* Japanese stocks bounce as yen falls into quarter end
* Other markets subdued, investors distracted by US budget wrangling
* European shares seen starting modestly lower
By Wayne Cole
SYDNEY, Sept 26 (Reuters) - Asian share markets were left in limbo on Thursday as investors sweated out the latest battle over the U.S. budget, though Tokyo rallied as talk of a corporate tax cut resurfaced.
After a weak start, Japan’s Nikkei erased all its losses to be up 1 percent after Kyodo News reported the government would consider cutting corporate taxes, a proposal that has swung in and out of favour for weeks now.
The bounce in shares in turn weighed on the yen, already pressured by Japanese selling for month and quarter-end. The dollar popped up to 98.92 yen, from an early 98.46, while the euro gained almost a full yen to 133.80.
Measured against a basket of currencies, the dollar eked out a marginal gain and it was barely changed on the euro at $1.3522.
Elsewhere caution was the watchword, with MSCI’s broadest index of Asia-Pacific shares outside Japan flat on the day so far. Shanghai stocks shed 1.2 percent and Singapore lost 0.3 percent.
Europe seemed similarly circumspect as spreadbetters had Britain’s FTSE 100, Germany’s DAX and France’s CAC 40 opening 0.1 to 0.2 percent lower.

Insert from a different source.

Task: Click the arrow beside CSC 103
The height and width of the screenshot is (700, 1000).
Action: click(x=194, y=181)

With the outlook for U.S. monetary policy up in the air, dealers were reluctantly conceding attention to the budgetary antics going on in Washington.

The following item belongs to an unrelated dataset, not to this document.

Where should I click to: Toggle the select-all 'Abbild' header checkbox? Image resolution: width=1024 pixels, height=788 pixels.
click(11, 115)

Congress is currently struggling to pass a spending bill to keep the government funded beyond Oct. 1, but that is just a taster for the fight over raising the debt limit.
U.S. Treasury Secretary Jack Lew warned that the United States would exhaust its borrowing capacity no later than Oct. 17, though analysts reckon it could keep paying its debts to at least the end of the month.

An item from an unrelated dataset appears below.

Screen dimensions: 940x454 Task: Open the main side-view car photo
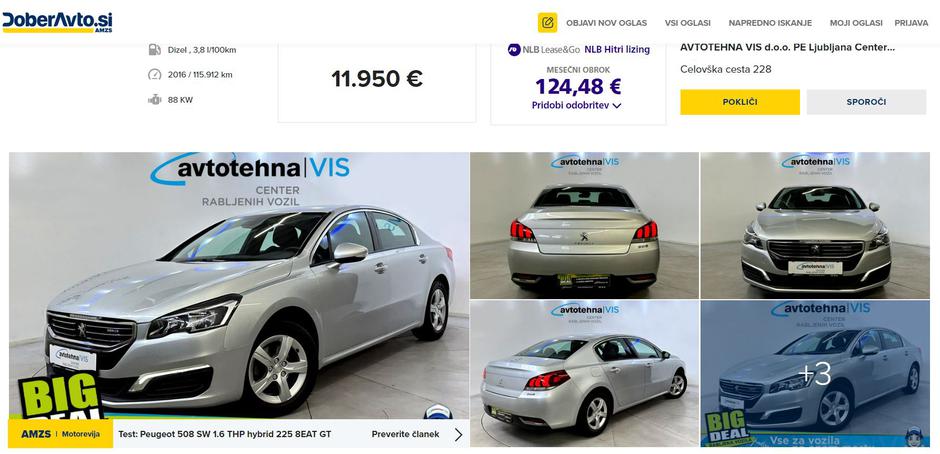point(239,285)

“Between now and Monday evening, we expect Congress to pass a continuing resolution (CR) that funds the government to at least November 15, if not longer,” Deutsche Bank economists wrote in a client note.
“If a CR is passed in time, or if the government closes for only a day or so, the probability of a debt ceiling impasse is reduced. Critically, under no circumstance do we expect the Treasury to default on its obligations.”
In the past, the U.S. dollar and stocks have tended to weaken ahead of such political showdowns, only to rally once the issue was resolved.
So far markets are following the script with the Dow Jones industrial average down 0.4 percent on Wednesday, while the S&P 500 Index faded 0.27 percent. It was the fifth consecutive session of losses for the benchmark S&P 500, the first such period for 2013.
In counterpoint to the softness in stocks, U.S. Treasuries rallied for the fourth straight session as investors took a “just in case” attitude.
Yields on the benchmark 10-year note were hovering at 2.64 percent on Thursday, making a fall of 21 basis points since last week’s shock decision by the Federal Reserve to maintain its asset buying program.
That decline has in turn shrunk the yield premium Treasuries pay over 10-year German debt by 10 basis points to 82 basis.
In commodity markets, oil prices were pressured by hints of progress between the U.S. and Iran.
Iranian President Hassan Rouhani said in a newspaper interview on Wednesday that he wants to reach a deal with world powers on Tehran’s nuclear program in three to six months.
Brent crude for November delivery fell 11 cents to $108.21, while November U.S. crude lost 19 cents to $102.47 a barrel.
Copper futures were off 0.1 percent to $7,189.00 per tonne, while gold eased a couple of bucks to $1,330.51 an ounce.